There's a particular quality to Ouri's music that makes it feel like it's being played in a space that doesn't quite exist — somewhere between a recital hall and a server room, somewhere between grief and something like relief. It's precise, deliberate, and quietly devastating.
Ouri — born in Cali, Colombia, raised across South America and France, now based in Montreal — started out as a classically trained cellist. The cello remains at the centre of everything she makes, but it's been abstracted so thoroughly into her production that you sometimes don't recognise it until the third listen. It's there as texture, as low end, as a presence you feel before you name it.
Her 2021 debut album Frame of a Fauna was one of the most striking electronic records of that year, even if it didn't make the lists it deserved. There's a stillness to it that feels earned rather than engineered — the kind of quiet that arrives after something has moved through you. It sits in the same emotional territory as Grouper or Stars of the Lid, but with a tighter, more rhythmic focus. Tracks like "Hallow" and "In Lieu Of" have that quality where the production and the feeling are the same thing.

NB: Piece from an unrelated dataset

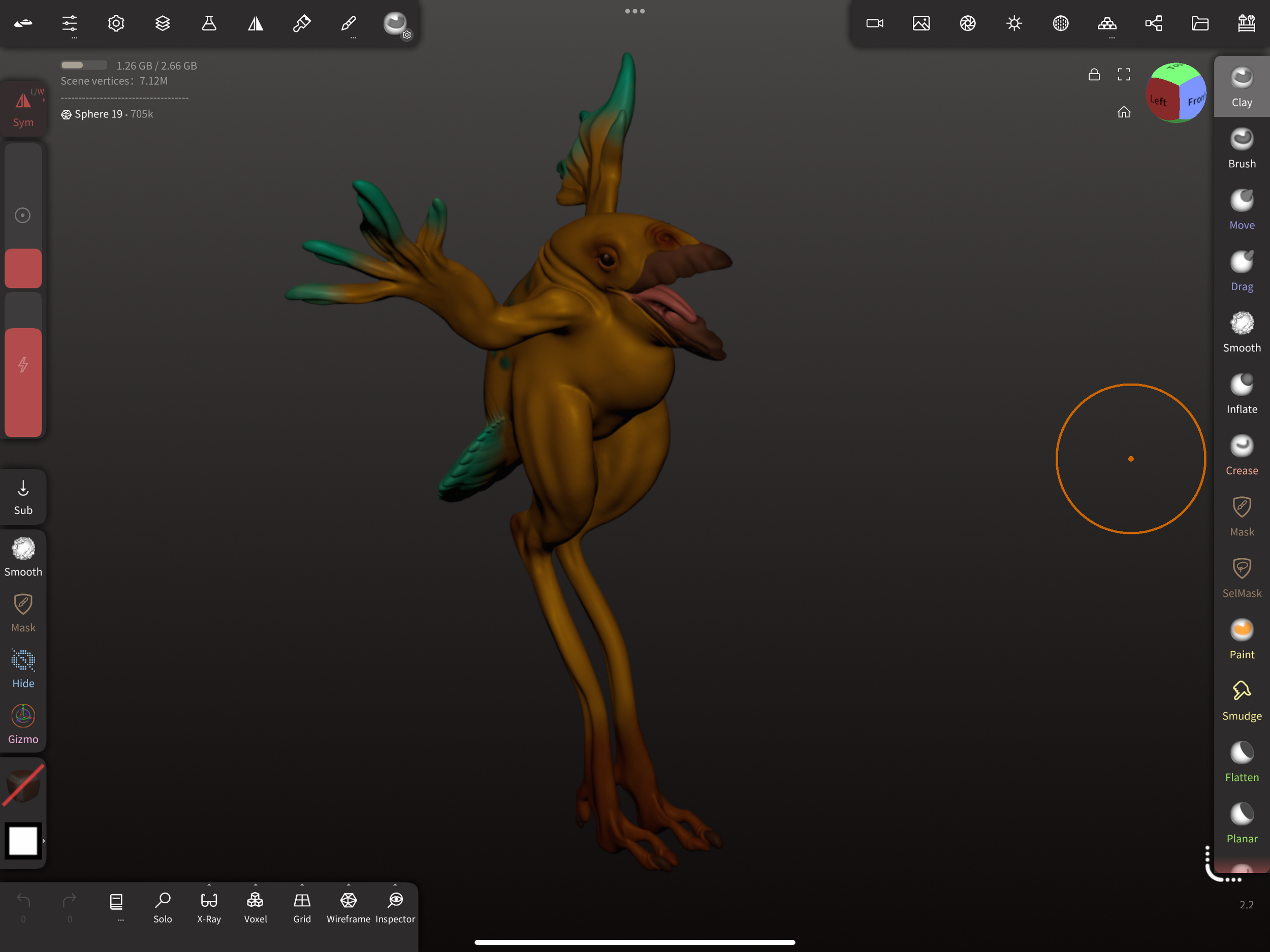Viewport: 1270px width, 952px height.
Task: Open the Layers stack menu
Action: tap(163, 23)
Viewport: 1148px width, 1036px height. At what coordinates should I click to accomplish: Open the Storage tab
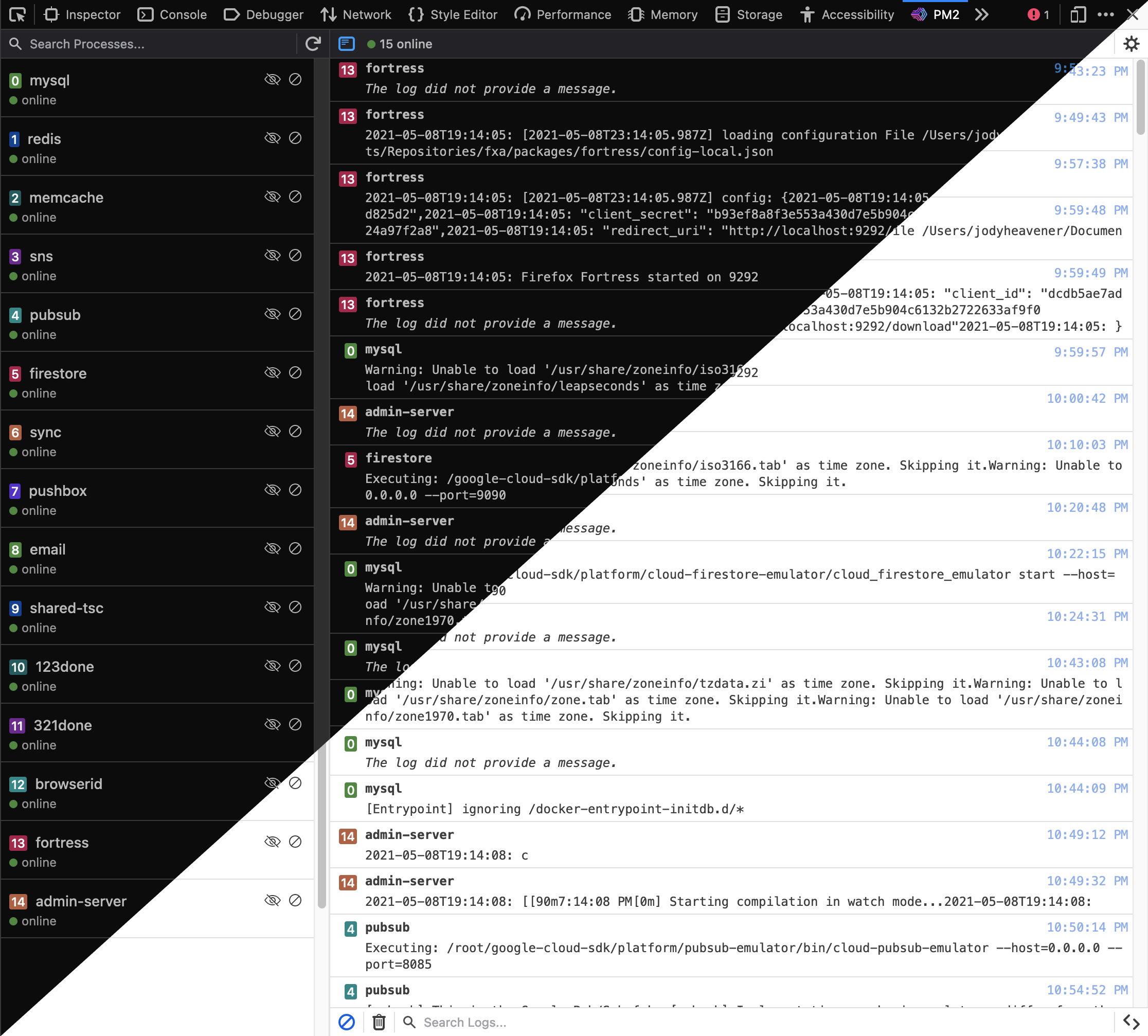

What sets Ouri apart from other classically trained musicians crossing into electronic territory is her commitment to restraint. She's not interested in displaying technique. The cello work here isn't a showpiece — it's structural. A load-bearing wall.
She's been building steadily since, playing festivals that draw the right kind of crowd: curious, attentive, not locked into genre. Her live sets have the feel of someone who has thought very carefully about how sound moves through a room and what it does to the people inside it.
The catalog is still relatively short. That feels intentional. Ouri seems like someone who only releases something when it has fully become what it needed to be — and that patience shows in everything she puts out.
We're watching the early chapters of something that's going to matter for a long time.